Gravitational Sedimentation Calculator

The calculations here are based on the famous Mason & Weaver¹ paper from 1924. We have a column length l, a particle (or molecule) of radius r (and therefore volume V=4/3πr³) and density ρ (I use the absolute value of the difference, δ, so lighter particles seem to fall down...). For those with large polymers and biomaterials of known MWt, you can use the estimator² to find an appropriate equivalent radius. The solvent viscosity is η and the initial (relative) concentration is 1 down the length of the column. The temperature used for the kT value is fixed at 298 as its effect is small for typical cases.

A key trick in the Werts algorithm is to define a characteristic height, z₀ which we can calculate directly from our inputs:

`z_0=(3kT)/(4πrδg)` along with `z_(max)=l/z_0`

From these we get B which is the relative increase in concentration at the bottom at equilibrium, assuming a concentration of 1 at t=0:

`B=z_(max)/(z_0(1-exp((-z_(max))/z_0)))`

We also get a curve of concentration versus height,z, at infinite time:

`c(z)=B.exp((-z)/z_0)`

We need a diffusion coefficient D and a sedimentation coefficient s which, for convenience is defined with respect to D and z₀, and from which we can calculate the time to equilibrium:

`D=(kT)/(6πηr)` and `s=D/(z_0g)` and `t_(equil)=1.4z_(max)/(sg)`

The analytical solver takes those inputs, turns them into non-dimensional parameters (so the output plot is 0 to 100%) and then works out which of a number of analytical solutions applies to the specific set of non-dimensional constants.

Who cares?

Those who handle nanoparticles will benefit from exploring the app, for three reasons. First, it gives some idea of timescales. Second, and more importantly, because there is a big difference from this thermodynamic concentration gradient and "crashing out" of particles via, say, flocculation. It is important for the nanoparticle world to understand that gravity is not a way to distinguish "soluble" molecules from "dispersed" particles. A large DNA molecule behaves identically to a similar-sized nanoparticle. Thirdly because it's awesome to see a picture of the Boltzmann distribution. Yes, the curve at equilibrium is the Boltzmann distribution and this image of the red gold nanoparticles from the Werts' website (which also has lots of excellent Python scripts!) shows the equilibrium concentration for r=10, 20 and 30nm, l=15, ρ~20 with the water having a density of 1 and viscosity of 1.6. You can readily simulate them in the app.
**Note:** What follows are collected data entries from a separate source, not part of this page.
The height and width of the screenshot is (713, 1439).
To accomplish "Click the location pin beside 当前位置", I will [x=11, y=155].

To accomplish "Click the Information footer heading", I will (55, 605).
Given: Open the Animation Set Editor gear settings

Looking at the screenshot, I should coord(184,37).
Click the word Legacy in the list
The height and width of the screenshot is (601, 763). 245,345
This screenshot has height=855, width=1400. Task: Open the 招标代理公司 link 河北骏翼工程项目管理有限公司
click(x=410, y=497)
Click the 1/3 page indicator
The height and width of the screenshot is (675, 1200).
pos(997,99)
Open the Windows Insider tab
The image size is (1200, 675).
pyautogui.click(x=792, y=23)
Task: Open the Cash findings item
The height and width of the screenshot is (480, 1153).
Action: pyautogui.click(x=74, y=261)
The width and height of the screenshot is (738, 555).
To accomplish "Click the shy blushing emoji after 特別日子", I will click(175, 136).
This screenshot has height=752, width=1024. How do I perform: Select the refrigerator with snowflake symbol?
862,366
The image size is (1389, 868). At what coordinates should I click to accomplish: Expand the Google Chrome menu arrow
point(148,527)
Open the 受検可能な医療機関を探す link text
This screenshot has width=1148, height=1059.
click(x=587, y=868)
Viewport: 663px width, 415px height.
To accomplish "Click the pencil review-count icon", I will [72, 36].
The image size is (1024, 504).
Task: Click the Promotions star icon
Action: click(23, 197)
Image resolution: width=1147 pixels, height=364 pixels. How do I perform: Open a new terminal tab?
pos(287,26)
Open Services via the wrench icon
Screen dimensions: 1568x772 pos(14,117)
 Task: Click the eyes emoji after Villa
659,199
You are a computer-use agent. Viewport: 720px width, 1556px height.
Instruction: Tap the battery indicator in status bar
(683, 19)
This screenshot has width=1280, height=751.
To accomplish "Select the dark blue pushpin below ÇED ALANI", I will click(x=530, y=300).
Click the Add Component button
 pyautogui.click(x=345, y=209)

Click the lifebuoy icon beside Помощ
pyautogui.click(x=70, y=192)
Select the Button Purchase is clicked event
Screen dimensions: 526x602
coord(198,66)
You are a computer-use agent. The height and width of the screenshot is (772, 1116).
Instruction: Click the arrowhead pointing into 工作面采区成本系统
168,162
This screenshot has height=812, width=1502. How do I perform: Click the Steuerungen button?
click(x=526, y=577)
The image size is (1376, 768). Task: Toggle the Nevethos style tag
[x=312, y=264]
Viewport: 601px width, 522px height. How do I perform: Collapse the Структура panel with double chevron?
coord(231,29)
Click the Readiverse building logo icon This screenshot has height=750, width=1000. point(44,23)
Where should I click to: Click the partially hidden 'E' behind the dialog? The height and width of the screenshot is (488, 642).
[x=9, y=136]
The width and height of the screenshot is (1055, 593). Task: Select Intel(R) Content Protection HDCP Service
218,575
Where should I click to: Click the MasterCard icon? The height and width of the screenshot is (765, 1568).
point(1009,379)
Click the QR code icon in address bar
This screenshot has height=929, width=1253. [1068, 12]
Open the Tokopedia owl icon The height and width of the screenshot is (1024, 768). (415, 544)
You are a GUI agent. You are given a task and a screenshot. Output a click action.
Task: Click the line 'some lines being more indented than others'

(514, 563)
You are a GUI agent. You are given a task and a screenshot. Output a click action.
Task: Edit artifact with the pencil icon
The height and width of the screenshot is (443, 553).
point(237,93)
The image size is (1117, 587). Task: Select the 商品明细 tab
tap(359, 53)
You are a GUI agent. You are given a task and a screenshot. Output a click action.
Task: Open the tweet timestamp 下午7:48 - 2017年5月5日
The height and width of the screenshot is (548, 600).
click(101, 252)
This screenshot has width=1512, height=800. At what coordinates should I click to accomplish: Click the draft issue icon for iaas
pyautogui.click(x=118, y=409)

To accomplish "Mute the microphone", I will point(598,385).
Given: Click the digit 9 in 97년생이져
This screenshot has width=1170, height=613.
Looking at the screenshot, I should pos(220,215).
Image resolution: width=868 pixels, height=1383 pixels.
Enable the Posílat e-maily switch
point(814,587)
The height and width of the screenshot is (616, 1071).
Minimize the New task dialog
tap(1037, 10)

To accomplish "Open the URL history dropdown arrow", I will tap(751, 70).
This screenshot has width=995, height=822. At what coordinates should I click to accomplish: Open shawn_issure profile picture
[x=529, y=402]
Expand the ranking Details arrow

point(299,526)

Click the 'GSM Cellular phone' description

Why is it the Boltzmann distribution? The equilibrium (which has nothing to do with Brownian motion) is between the chemical potential gradient of the gold particles and the gravitational potential. Gravity pulls the particles to a greater concentration, but that produces a counter-potential from concentration. The result is an exponential gradient governed by the Boltzmann constant k. As the Werts paper puts it, "The same result for the equilibrium gradient can be obtained using a statistical mechanical approach, i.e., calculating the Boltzmann distribution for dense suspended particles of buoyant mass m_b in a gravitationalfield (E_particle = m_bgz), illustrating that the digital image of the gold nanoparticle solution at equilibrium is a photograph of a Boltzmann distribution.". Or if we look again at the equation for the concentration versus depth this is:

`c(z)=B.exp((-z)/z_0) = B.exp((-z4πrδg)/(3kT)) = B.exp((-E)/(kT)) = "Boltzmann"`

The Werts experiments were done at 4°C (to minimize convection currents) but the app uses a fixed 25°C. Because kT is in °K, the difference of 277/298 in the exponential is not significant - and there's no room for a T slider!

But there's another amazing reason. Via a trick using osmotic membranes⁵, you can establish exactly the same gradient (i.e. the osmotic trick does not change the thermodynamics) in hours or days rather than months or years. So a 10cm column containing blue dextrin of MWt ~ 2million which would take years to settle normally, can produce a visible gradient in a day or so. This has been known for decades but has not been exploited recently - and deserves to be.